##### Material for the task #####
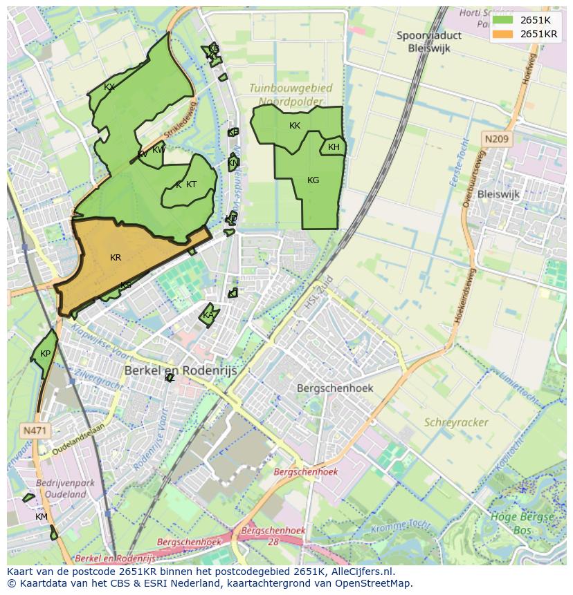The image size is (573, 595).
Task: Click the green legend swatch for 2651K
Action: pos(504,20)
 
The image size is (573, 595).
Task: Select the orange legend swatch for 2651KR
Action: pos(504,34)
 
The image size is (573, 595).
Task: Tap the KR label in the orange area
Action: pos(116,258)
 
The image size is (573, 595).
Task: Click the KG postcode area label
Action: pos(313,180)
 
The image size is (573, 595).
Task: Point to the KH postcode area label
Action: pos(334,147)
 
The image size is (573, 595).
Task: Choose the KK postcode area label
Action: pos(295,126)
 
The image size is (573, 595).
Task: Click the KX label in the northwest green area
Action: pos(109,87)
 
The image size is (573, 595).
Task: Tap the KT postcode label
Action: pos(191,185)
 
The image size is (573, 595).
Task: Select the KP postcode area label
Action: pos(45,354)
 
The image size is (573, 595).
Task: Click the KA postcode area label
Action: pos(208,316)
#####
##### Material for the task #####
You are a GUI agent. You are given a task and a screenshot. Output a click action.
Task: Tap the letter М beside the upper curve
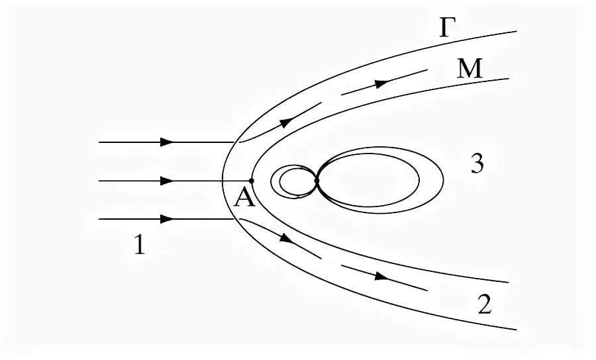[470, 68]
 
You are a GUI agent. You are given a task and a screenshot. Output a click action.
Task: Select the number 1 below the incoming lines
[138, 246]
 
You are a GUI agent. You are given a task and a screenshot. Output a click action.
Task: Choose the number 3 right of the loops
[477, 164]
#####
##### Material for the task #####
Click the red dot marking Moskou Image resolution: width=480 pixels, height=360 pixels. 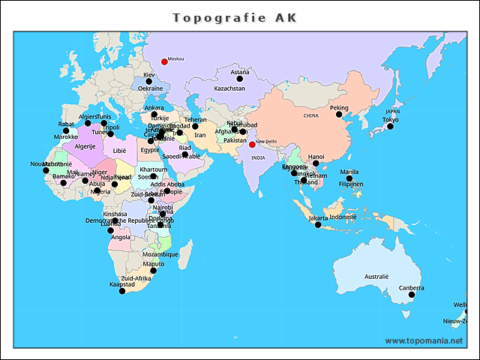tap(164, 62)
#####
▸ Problem description: Which lines in the entries above contain the word "number"? Gather each of them in full.

▸ Correct answer:
Task: Select the number 1 below the incoming lines
Task: Choose the number 3 right of the loops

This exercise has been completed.